Мы спустились на бесшумном лифте вниз и расположились за одним из столиков в холле. Вскоре появилась и Хельга Гутман со своими друзьями. Они подсели к нам. Хельга Гутман была очень возбуждена и как-то неестественно весела, но я был рад, что она с нами и что у Пат уже есть здесь знакомые. Первый день в таких условиях — всегда самый трудный.
XXII
Через неделю я поехал обратно. Прямо с вокзала отправился в мастерскую. Пришел я туда вечером; все еще лил дождь, и мне казалось, что прошел уже год с тех пор, как мы с Пат уехали.
Кестер с Ленцем сидели в конторе.
— Вовремя ты, — сказал Готфрид.
— А что случилось? — спросил я.
— Дай ему сначала войти, — сказал Кестер.
Я сел рядом с ними.
— Как дела у Пат? — спросил Отто.
— Хорошо. Насколько это вообще возможно. Ну а теперь выкладывайте, что тут случилось?
Речь шла о той машине, которую мы увезли после аварии на шоссе. Мы ее отремонтировали и сдали две недели назад. И вот вчера Кестер пошел получать за нее деньги. Оказалось, что человек, которому она принадлежала, за это время разорился и автомобиль подлежит распродаже вместе с остальными вещами.
— Так ведь это не страшно, — сказал я. — Будем иметь дело со страховой компанией.
— Вот и мы так думали, — сухо сказал Ленц. — А машина, оказывается, не застрахована!
— Проклятие! Это правда, Отто?
Кестер кивнул:
— Я только сегодня об этом узнал.
— А мы еще нянчились с этим голубчиком, что твои сестры милосердия, да еще в драку ввязались из-за его драндулета, — проворчал Ленц. — И все для того, чтобы нагреть себя на четыре тысячи марок.
— Ну кто же мог знать! — сказал я.
Ленц вдруг стал хохотать.
— Нет, это просто цирк!
— Что же теперь делать, Отто? — спросил я.
— Я заявил о нашей претензии распорядителю аукциона. Да боюсь, из этого ничего не выйдет.
— Прогорим с нашей лавочкой — вот и все, что выйдет, — сказал Готфрид. — Финансовое управление давно уже точит на нас зуб из-за налогов.
— Не исключено, — согласился с ним Кестер.
Ленц встал.
— Стойкость и выдержка в трудных ситуациях — вот что украшает солдата. — Он подошел к шкафу и достал коньяк.
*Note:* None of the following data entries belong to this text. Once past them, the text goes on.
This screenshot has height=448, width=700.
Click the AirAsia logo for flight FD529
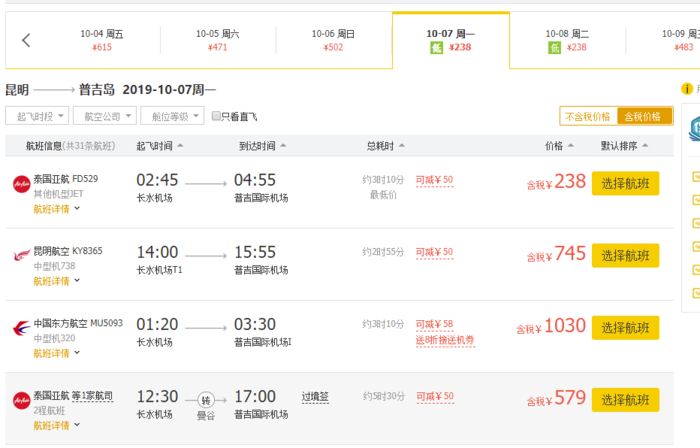21,184
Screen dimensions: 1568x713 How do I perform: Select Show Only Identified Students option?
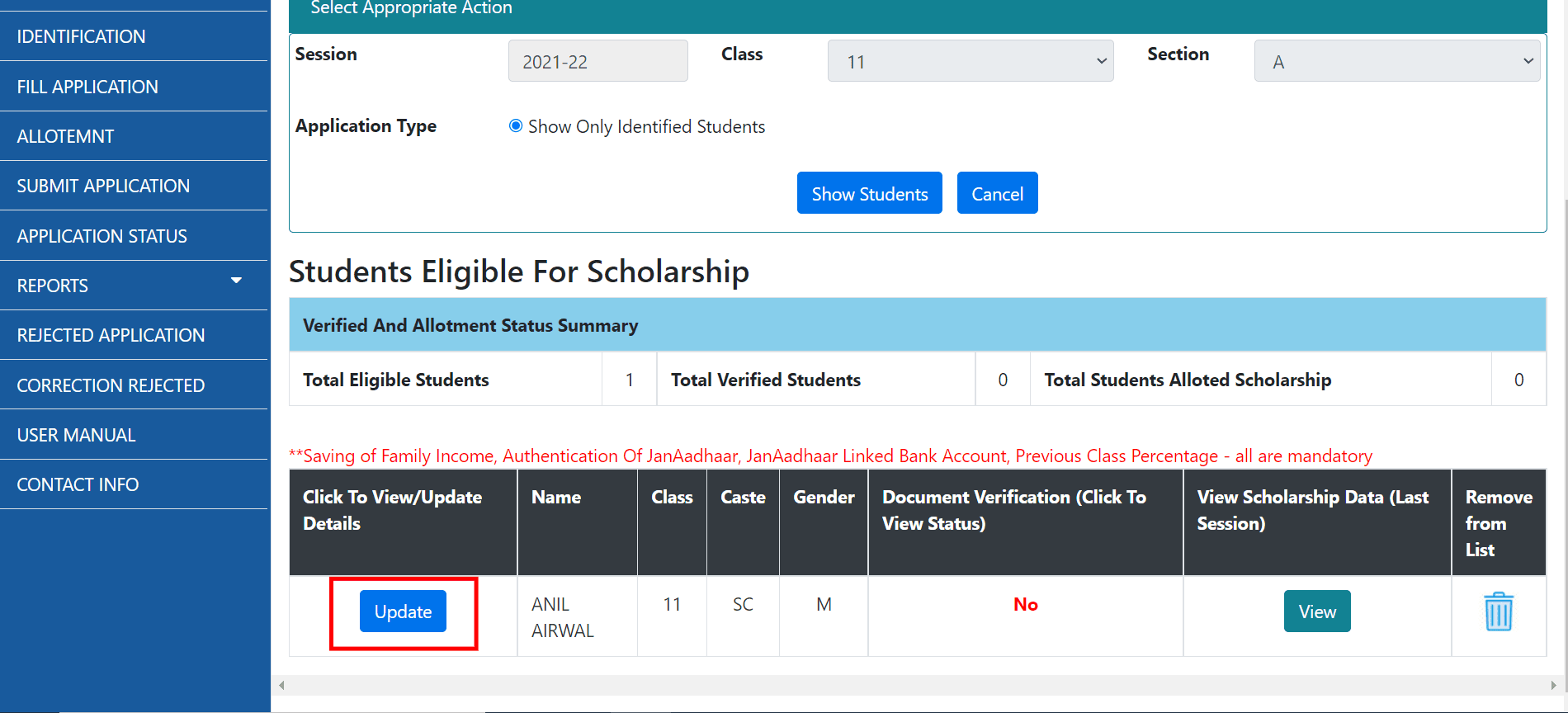(516, 125)
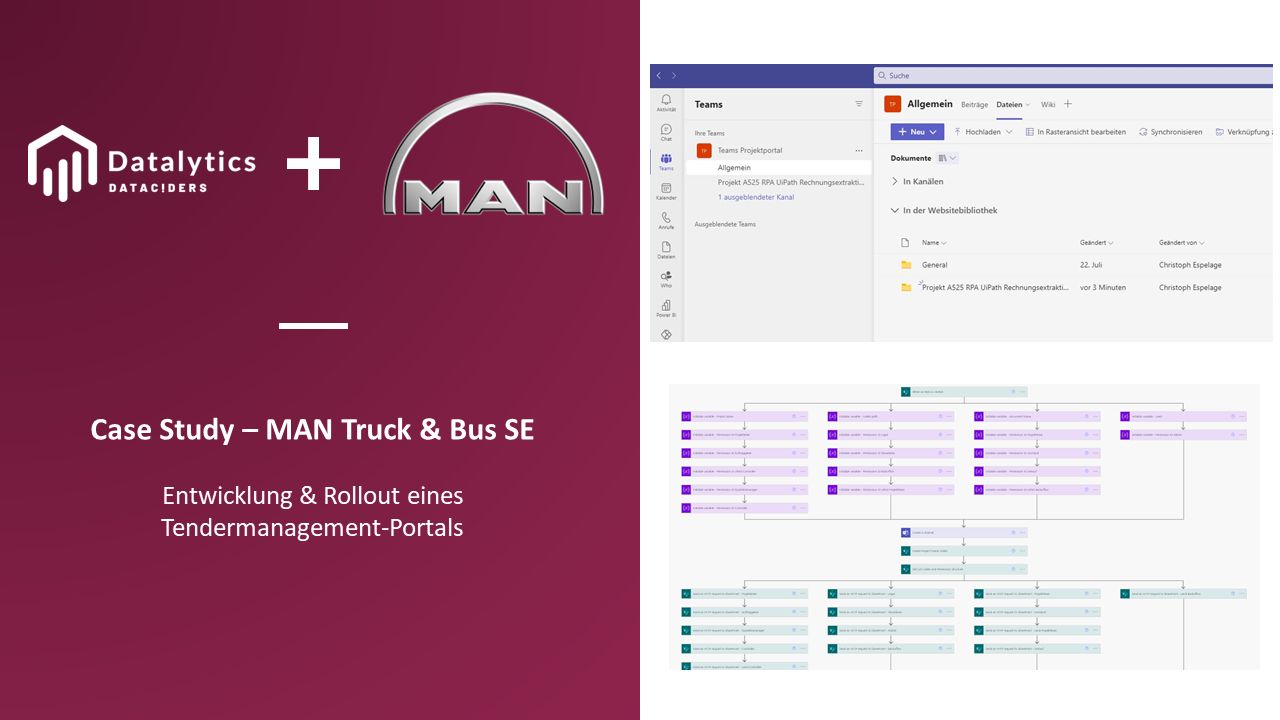
Task: Open the Aktivität bell icon
Action: (666, 100)
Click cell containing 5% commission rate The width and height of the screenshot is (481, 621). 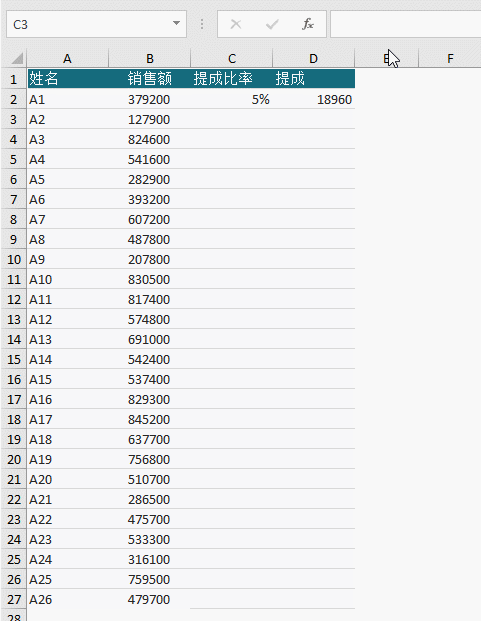point(232,99)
— С коньяком мы способны даже на подвиг, — сказал я. — Если не ошибаюсь, это у нас последняя приличная бутылка.
— Подвиги, мой мальчик, — заметил Ленц назидательно, — уместны в тяжелые времена. А у нас времена отчаянные. И единственное, что тут еще годится, — это юмор.
Он выпил свою стопку.
— Ну вот, а теперь я, пожалуй, оседлаю нашего старика Росинанта да попробую вытрясти из него хоть немного мелочи.
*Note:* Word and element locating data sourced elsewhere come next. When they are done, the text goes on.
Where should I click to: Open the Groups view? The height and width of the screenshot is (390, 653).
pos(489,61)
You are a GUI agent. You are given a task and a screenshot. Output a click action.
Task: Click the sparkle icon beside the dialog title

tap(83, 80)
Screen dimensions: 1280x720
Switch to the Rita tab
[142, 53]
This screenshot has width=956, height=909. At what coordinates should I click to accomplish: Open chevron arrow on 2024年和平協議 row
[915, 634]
Он пересек темный двор, сел в такси и уехал. Мы с Кестером посидели еще немного вдвоем.
— Какая невезуха, Отто, — сказал я. — Нам дьявольски не везет в последнее время.
— Я приучил себя думать не более того, чем это необходимо для текущего дела, — сказал Кестер. — Дай Бог, чтобы и на это хватало. Ну, как там в горах?
— Если бы не эта болезнь, там был бы рай. Снег и солнце.
Он поднял голову.
— Снег и солнце. Звучит довольно-таки неправдоподобно, а?
— Да. Чертовски неправдоподобно. Но там, наверху, все как в сказке.
Он взглянул на меня.
— Что ты собираешься делать вечером?